After growing from 2017 through 2019, the Maldives’ economy contracted in 2020 and recovered in 2021. During those five years, economic freedom at first strengthened but then weakened significantly. Driven down by weak scores for fiscal health and business freedom, the Maldives has recorded a 3.0-point overall loss of economic freedom since 2017 and has fallen from the “Mostly Unfree” category to the “Repressed” category. Although the economy is lightly burdened by taxes, investment freedom and financial freedom are very anemic.

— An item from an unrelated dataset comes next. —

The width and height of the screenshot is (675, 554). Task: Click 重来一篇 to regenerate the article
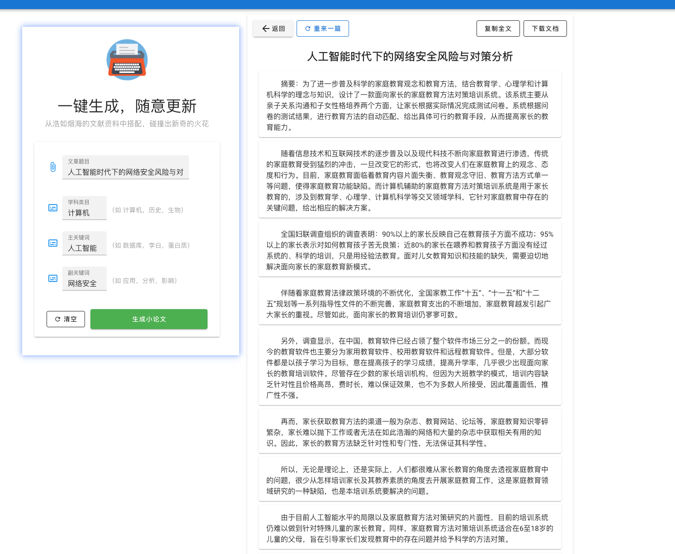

IMPACT OF COVID-19: As of December 1, 2021, 251 deaths had been attributed to the pandemic in the Maldives. The economy contracted by 32.2 percent in 2020.
Background
The Muslim-majority Maldives archipelago lies southwest of India in the Arabian Sea. Ibrahim Mohamed Solih handily defeated incumbent President Abdulla Yameen in 2018 elections with a surprising 58 percent of the vote. Solih’s Maldivian Democratic Party also won the most seats in the 2019 parliamentary elections. Current Parliament Speaker and former President Mohamed Nasheed (who is also one of Solih’s close friends) survived an assassination attempt in May 2021. Political tensions increased when Yameen took actions to weaken democratic institutions, curtail civil liberties, and tilt the country away from India and toward China, from which he borrowed heavily. Driven by the rapid growth of its tourism and fisheries sectors, the Maldives has become a middle-income country.
Rule of Law
Property rights are limited. The state owns most land and leases it to private owners or developers. The judiciary is slow, politicized, often arbitrary, and subject to external influence. It is estimated that 25 percent of the country’s judges have criminal records. Corruption is endemic at all levels of government. The enforcement of laws remains inconsistent and targets the political opposition. Some whistleblowers and journalists have been jailed.
Government Size
The Maldives government levies no personal income or corporate tax. Bank profits are subject to a profits tax. The overall tax burden equals 17.5 percent of total domestic income. Government spending has amounted to 38.6 percent of total output (GDP) over the past three years, and budget deficits have averaged 11.9 percent of GDP. Public debt is equivalent to 142.6 percent of GDP.
Regulatory Efficiency
Upgrades to telecommunications infrastructure have been extended to outer islands, but some further upgrades were slowed by COVID-19, which also has contributed to widespread job losses. About 70 percent of the labor force works in services. In 2021, according to the finance ministry, the government subsidized more than 60 percent of the price of staples (rice, sugar, flour) and funded higher subsidies for electricity and fuel.
Open Markets
The Maldives has two preferential trade agreements in force. The trade-weighted average tariff rate is 12.5 percent, and nontariff barriers persist. A new foreign investment code that still excludes several sectors from foreign participation and ownership was adopted in 2020. The financial sector is shallow and dominated by banking. Costly credit and limited access to financial services impede development of a vibrant private sector.